Phil Neville explains how Manchester United won the ‘Battle of the Buffet’ against Arsenal in 2004

by Leo Nieboer

Phil Neville has revealed how Manchester United drew inspiration ahead of the infamous ‘Battle of the Buffet’ in 2004 from the fact that Arsenal players had planned to wear shirts proclaiming ’50 not out’ underneath their jerseys.

The two sides were at the height of their famous rivalry at the time and this particular game had extra importance: an Arsenal win or draw would have extended their unbeaten run to 50 games – an English record.

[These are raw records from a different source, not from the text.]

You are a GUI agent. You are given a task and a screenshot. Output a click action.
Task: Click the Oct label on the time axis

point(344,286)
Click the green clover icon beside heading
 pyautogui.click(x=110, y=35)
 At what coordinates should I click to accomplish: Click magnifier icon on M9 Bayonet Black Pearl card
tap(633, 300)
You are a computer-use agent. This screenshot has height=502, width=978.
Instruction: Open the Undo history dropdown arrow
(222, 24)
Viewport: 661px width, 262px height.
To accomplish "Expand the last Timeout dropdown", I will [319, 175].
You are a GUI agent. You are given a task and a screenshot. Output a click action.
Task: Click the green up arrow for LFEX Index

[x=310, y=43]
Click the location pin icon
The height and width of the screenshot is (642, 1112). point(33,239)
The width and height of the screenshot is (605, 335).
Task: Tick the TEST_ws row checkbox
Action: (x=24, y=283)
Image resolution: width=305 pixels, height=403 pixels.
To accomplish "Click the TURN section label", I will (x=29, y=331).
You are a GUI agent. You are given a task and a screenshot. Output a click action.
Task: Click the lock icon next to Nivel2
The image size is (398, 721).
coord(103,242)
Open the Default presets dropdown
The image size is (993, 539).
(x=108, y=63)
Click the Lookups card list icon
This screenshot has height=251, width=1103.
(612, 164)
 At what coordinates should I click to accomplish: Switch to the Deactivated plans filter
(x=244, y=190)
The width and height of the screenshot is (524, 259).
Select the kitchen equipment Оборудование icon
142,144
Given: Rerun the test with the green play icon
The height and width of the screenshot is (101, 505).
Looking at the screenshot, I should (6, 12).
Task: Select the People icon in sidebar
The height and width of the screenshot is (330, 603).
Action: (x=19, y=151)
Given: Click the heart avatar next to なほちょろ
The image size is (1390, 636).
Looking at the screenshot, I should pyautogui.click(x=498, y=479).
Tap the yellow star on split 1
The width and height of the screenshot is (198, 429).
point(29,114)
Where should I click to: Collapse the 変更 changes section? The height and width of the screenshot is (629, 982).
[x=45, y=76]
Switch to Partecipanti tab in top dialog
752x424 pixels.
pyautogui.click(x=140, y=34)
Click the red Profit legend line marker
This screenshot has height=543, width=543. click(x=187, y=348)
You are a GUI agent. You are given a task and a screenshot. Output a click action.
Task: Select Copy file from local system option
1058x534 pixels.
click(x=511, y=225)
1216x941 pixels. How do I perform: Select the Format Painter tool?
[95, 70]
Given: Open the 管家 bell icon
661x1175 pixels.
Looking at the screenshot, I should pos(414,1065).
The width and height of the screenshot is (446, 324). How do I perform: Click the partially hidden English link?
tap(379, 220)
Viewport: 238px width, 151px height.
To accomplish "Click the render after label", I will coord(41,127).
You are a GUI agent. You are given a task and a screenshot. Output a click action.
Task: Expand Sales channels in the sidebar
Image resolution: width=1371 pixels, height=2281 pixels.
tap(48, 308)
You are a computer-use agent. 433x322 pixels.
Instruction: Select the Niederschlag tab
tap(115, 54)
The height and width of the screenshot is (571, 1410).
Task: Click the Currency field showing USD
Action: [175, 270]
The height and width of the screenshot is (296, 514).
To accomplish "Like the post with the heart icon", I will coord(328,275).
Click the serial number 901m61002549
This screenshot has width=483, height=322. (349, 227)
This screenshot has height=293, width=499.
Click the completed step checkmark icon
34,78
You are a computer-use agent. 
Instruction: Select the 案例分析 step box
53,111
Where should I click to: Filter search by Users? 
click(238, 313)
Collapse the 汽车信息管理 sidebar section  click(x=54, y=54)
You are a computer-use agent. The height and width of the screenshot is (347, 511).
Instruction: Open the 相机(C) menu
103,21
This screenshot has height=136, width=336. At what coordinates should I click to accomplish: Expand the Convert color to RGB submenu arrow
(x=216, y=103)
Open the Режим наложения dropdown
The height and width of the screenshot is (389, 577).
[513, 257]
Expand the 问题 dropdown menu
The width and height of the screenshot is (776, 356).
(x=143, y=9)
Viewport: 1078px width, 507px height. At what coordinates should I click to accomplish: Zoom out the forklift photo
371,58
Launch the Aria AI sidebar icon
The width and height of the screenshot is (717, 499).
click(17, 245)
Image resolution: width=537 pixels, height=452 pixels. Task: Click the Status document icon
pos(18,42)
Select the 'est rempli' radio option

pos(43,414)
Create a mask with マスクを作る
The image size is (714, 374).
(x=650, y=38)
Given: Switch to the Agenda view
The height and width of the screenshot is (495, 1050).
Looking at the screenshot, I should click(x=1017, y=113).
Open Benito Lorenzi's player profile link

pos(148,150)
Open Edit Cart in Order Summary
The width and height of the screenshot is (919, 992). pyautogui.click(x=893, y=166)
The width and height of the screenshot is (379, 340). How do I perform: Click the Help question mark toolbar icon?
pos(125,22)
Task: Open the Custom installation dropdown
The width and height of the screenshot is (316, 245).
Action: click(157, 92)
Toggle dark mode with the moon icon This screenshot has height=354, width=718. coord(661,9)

Man United mercilessly kicked Arsenal players all evening, causing their influence in the game to dwindle, and took the lead through a controversial Ruud van Nistelrooy penalty – sweet redemption following his penalty miss in the same fixture last season – before Wayne Rooney put the game to bed, setting in motion mass brawl in the tunnel during which Cesc Fabregas threw a slice of pizza at Sir Alex Ferguson.

Discussing the game on a Channel 5 documentary about the rivalry between the clubs, Neville noted how the idea of Arsenal players printing shirts stating ’50 not out’ gave them all the motivation they needed.

“We were ready,” he said. “In a period of 12 months when they’d got the better of us this was our moment, Sir Alex knew it was our moment.”

“He’d placed every little bit of the last two weeks on this particular game, they are not coming to Old Trafford and they are not gonna do us.

“They had a young Spanish winger called Jose Antonio and we literally kicked him off, I think he got subbed off for all 60 minutes.

“Every time he got the ball, Gary smashed him. Next time he got the ball I smashed him, next time he got the ball Scholesy smashed him and after a bit I remember looking at him and thinking what am I doing, it’s football.”

Sir Alex Ferguson noted in his autobiography that this games marked a watershed moment in Arsene Wenger’s Arsenal career: the moment where the Frenchman and his team, a beacon of class and muscle in perfect tandem, finally boiled over the edge.

More suitably, in fact, they simply imploded. To come that close to writing your name in the history books in a truly unique way, only to then see that hope dashed in a haze of crunching tackles from the Neville brothers and questionable refereeing decisions, set in motion the Arsenal we see today – the side without cojones but plenty of people to blame for their misfortunes.